Na faculdade, aprendemos que jornalismo se faz com a razão. É verdade, mas não tem jeito, algumas notícias nos atingem pela emoção. Para mim, a morte de Umberto Eco é um desses raros casos.

No braço-de-ferro literário contra grandes autores, o italiano foi um dos primeiros fortões que venci. Tinha 14 ou 15 anos quando li "O Nome da Rosa" inteiro, incluindo as quilométricas descrições sobre a biblioteca do mosteiro medieval que o próprio autor admitiria que só estavam ali para testar a resistência daqueles que apreciavam a obra. Não me importava os olhares estranhos, lá estava eu na escola com o exemplar de capa verde de uma coleção de clássicos da literatura. Resisti, persisti e apoiei as costas da mão de Eco contra a mesa onde acontecia nossa disputa. Ganhamos aquela batalha.
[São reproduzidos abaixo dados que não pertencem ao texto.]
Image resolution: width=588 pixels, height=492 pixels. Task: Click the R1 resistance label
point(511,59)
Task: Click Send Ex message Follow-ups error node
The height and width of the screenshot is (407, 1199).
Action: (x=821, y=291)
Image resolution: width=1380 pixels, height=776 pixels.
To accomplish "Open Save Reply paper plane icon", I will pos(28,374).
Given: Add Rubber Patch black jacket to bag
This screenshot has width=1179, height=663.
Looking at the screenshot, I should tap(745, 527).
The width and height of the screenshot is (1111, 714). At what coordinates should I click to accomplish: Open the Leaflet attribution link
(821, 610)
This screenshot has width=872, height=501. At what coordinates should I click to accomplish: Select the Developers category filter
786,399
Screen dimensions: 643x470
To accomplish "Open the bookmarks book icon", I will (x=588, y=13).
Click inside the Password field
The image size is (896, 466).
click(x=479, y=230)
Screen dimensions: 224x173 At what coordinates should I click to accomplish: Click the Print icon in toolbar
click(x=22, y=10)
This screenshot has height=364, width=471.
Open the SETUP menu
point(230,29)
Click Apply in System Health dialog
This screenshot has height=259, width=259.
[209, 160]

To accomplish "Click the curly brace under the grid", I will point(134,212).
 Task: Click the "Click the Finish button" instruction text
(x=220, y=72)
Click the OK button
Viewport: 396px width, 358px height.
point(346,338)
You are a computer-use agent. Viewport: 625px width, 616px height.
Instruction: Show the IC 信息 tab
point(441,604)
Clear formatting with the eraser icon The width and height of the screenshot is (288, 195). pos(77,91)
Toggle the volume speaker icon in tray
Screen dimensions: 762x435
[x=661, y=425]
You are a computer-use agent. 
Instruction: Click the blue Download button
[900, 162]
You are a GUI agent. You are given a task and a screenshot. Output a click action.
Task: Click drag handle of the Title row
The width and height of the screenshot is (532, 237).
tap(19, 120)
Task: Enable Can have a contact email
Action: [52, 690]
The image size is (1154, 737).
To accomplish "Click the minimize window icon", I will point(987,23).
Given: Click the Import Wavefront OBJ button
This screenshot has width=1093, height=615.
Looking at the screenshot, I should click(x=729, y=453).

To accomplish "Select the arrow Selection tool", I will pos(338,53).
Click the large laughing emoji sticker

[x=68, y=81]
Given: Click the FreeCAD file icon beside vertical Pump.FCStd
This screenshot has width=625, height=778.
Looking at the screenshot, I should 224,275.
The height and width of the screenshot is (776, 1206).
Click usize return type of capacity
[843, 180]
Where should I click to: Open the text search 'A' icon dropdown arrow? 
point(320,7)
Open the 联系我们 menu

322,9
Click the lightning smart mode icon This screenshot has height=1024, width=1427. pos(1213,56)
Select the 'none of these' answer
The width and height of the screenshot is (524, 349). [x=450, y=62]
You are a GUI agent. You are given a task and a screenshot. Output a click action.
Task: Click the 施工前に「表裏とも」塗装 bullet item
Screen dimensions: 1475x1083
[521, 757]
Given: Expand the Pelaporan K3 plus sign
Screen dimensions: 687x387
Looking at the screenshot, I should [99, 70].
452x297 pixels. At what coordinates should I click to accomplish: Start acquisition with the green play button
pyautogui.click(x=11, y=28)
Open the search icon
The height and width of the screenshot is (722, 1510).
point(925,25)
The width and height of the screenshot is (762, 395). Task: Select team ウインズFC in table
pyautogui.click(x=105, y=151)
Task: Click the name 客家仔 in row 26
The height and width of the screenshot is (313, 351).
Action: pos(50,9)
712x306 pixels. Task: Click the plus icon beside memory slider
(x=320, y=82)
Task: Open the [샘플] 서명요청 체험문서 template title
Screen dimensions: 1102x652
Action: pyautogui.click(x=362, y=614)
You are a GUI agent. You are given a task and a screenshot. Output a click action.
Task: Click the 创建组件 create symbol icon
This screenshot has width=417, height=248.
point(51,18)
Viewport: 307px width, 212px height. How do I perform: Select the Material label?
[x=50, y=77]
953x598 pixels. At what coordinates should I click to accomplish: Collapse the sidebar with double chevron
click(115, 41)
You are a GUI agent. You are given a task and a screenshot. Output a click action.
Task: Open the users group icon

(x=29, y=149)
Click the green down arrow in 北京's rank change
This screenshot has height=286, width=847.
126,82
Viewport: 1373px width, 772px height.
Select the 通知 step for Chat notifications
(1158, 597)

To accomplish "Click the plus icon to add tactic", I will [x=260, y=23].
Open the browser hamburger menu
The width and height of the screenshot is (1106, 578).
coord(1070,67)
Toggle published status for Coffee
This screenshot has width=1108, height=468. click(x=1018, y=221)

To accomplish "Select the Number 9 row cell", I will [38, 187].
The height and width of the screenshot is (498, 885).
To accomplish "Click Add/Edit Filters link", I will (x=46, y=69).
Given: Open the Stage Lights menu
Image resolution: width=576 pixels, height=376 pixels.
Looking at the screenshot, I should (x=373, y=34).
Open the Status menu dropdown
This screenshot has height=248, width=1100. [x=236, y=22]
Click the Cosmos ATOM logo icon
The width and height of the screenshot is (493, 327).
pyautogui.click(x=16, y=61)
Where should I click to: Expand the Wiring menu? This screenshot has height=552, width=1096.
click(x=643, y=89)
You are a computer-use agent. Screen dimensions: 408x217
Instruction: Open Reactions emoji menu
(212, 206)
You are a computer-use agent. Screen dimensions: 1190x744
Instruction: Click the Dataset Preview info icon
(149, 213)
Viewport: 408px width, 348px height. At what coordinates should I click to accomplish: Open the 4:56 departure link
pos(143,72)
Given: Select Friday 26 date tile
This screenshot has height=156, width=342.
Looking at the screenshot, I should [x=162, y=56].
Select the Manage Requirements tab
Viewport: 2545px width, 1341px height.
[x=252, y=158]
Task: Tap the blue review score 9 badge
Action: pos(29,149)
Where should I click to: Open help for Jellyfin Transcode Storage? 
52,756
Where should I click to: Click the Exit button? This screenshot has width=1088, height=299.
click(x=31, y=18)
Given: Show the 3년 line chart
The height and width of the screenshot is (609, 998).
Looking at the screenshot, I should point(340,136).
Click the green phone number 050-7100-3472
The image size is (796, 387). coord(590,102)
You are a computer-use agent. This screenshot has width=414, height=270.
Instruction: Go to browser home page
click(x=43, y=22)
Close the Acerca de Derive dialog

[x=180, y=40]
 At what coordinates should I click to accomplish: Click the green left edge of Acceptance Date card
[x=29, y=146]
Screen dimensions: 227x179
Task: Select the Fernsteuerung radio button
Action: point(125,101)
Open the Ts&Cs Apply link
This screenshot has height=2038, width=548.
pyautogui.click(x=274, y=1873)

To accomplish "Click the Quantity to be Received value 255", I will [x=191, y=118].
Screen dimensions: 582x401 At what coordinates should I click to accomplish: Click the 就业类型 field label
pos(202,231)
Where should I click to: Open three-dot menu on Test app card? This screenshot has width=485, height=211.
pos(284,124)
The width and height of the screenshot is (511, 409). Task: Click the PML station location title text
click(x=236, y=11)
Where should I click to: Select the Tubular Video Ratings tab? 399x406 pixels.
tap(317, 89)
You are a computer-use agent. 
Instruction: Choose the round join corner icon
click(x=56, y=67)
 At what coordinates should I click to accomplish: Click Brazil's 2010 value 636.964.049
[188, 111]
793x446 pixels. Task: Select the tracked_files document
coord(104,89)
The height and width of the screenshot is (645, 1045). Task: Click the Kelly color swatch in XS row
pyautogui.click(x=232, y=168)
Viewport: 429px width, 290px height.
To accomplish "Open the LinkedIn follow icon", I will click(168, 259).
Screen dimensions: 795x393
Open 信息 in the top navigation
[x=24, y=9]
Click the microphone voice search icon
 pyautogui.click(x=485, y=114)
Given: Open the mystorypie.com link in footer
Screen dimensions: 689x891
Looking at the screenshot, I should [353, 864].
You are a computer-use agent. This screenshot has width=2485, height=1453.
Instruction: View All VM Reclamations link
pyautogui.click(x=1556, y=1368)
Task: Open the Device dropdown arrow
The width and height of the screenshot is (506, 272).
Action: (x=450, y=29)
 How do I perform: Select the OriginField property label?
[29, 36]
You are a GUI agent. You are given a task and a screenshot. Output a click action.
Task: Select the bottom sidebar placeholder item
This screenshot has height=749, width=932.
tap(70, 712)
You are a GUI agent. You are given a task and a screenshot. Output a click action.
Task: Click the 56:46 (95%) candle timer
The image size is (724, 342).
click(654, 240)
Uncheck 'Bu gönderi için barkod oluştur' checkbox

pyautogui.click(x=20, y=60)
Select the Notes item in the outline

Digo ganhamos porque, desde então, o nome do filósofo apaixonado por livros, com vasta formação acadêmica e que conseguiu unir os estudos eruditos com o mundo do entretenimento passou a estar em destaque no meu radar. Sempre que lia ou ouvia o nome de Eco, dava mais atenção aos que estava sendo dito ou escrito.

Procurando por tramas rocambolescas, encontrava Eco. Pesquisando sobre quadrinhos, encontrava Eco. Para saber mais sobre semiótica, encontrava Eco. História medieval? Eco. Os conceitos que estabelecem o belo e o feio? Mais Eco. Ele falava sobre a maior parte dos assuntos que me interessavam. Parecia ser um daqueles caras, muitas vezes insuportáveis, que tem algo supostamente inteligente a dizer sobre tudo. Só que ele não me soava chato e o que dizia quase sempre me pareceu pertinente.

Só que nessas frentes sempre encarei Eco como se tivéssemos em patamares distintos. No entanto, havia algo que nos aproximava sobremaneira: a paixão pelos livros. Descobri isso quando comecei a ler os inúmeros textos do autor sobre a literatura e a antiga maneira de se registrar os mais preciosos conhecimentos.

Eco era um acumulador compulsivo dos calhamaços de papel. Tinha mais 50 mil volumes armazenados em espaços em endereços diferentes, com controle de luz e umidade para os artigos mais raros. Uma das minhas memórias mais vivas dele falando a respeito do respeitável acervo foi quando um jornalista perguntou se ele já havia lido tudo aquilo. Espirituosamente, o filósofo respondeu que não guardava os livros que já havia devorado e que, se fizesse isso, teria uma coleção talvez com o dobro do tamanho.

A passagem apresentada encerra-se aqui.